WORK TASK: In the animal rights exchange, what does Peter Singer say the basic principle of equality requires?
··· SOURCE EXTRACT ···
Bishop Fred Henry: In his book Animal Liberation, Peter Singer states that the basic principle of equality does not require equal or identical treatment; it requires equal consideration. This is an important distinction when talking about animal rights. Should animals have rights? Singer simply answers, "Yes!" Animals surely deserve to live their lives free from suffering and exploitation.

Captain Paul Watson: That seems like a pretty reasonable request. Animals should have the right to live lives free from suffering and exploitation.

Bishop Fred Henry: Jeremy Bentham, the utilitarian moral philosopher, stated that when deciding on a being's rights, "The question is not 'Can they reason?' nor 'Can they talk?' but 'Can they suffer?'"

Captain Paul Watson: The Bishop dismisses Bentham as a "utilitarian" because his ethics are based on utilitarianism and not faith. Utilitarianism is an ethical doctrine that views virtue as being based on conduct that promotes the greatest happiness to the greatest number of persons and as Bentham added, to the greatest number of sentient beings. I prefer this to a faith based set of virtues dictated by the Pope.

Bishop Fred Henry: Bentham points to the capacity for suffering as the vital characteristic that gives a being the right to equal consideration. All animals have the ability to suffer in the same way and to the same degree that humans do. They feel pain, pleasure, fear, frustration, loneliness and motherly love. Whenever we consider doing something that would interfere with their needs, we are morally obligated to take them into account.
··· SUPPLIED DATA ···
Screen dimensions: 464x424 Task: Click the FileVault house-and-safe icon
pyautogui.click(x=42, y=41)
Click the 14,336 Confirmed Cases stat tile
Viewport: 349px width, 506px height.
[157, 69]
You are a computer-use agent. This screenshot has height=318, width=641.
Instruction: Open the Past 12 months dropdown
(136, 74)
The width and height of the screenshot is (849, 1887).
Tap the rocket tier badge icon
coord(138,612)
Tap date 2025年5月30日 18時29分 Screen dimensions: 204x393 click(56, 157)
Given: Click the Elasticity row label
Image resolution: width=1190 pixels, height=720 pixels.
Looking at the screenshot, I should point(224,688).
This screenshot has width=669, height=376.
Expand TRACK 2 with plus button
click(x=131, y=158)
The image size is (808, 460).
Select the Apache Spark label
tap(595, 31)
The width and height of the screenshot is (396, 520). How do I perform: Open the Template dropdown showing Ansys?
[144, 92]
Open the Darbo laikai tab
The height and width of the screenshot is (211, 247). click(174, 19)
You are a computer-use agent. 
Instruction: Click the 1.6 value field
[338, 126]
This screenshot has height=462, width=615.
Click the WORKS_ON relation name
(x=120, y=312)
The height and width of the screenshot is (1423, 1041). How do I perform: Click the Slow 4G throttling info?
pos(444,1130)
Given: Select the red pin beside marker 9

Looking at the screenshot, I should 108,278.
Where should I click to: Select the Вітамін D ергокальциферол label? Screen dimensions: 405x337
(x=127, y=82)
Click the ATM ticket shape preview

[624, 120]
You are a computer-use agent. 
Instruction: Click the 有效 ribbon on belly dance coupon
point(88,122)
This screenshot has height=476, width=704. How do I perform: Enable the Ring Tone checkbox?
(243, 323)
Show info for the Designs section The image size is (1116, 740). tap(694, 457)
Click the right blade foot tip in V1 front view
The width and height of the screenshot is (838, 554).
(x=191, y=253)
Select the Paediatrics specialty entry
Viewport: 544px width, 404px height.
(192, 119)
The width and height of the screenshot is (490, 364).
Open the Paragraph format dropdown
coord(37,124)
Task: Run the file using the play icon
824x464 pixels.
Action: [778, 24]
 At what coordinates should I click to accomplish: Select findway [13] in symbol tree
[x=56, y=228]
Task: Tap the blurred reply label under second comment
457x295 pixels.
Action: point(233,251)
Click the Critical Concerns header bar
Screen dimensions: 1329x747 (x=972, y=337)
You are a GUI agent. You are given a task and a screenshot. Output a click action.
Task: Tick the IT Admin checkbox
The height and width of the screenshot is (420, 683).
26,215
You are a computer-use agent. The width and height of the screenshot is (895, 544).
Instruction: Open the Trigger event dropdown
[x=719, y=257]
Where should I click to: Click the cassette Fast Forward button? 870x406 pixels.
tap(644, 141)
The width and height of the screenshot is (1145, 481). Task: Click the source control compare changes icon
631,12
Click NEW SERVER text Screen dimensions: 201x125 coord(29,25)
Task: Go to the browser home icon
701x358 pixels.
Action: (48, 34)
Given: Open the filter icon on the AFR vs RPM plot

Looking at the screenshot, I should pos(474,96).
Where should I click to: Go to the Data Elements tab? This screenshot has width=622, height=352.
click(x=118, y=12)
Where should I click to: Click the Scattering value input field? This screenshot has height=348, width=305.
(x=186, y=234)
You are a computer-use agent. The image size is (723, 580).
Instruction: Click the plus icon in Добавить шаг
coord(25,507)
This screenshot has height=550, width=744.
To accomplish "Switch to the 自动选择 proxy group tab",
···
RESULT OF THE EXERCISE: Equal consideration, not equal or identical treatment.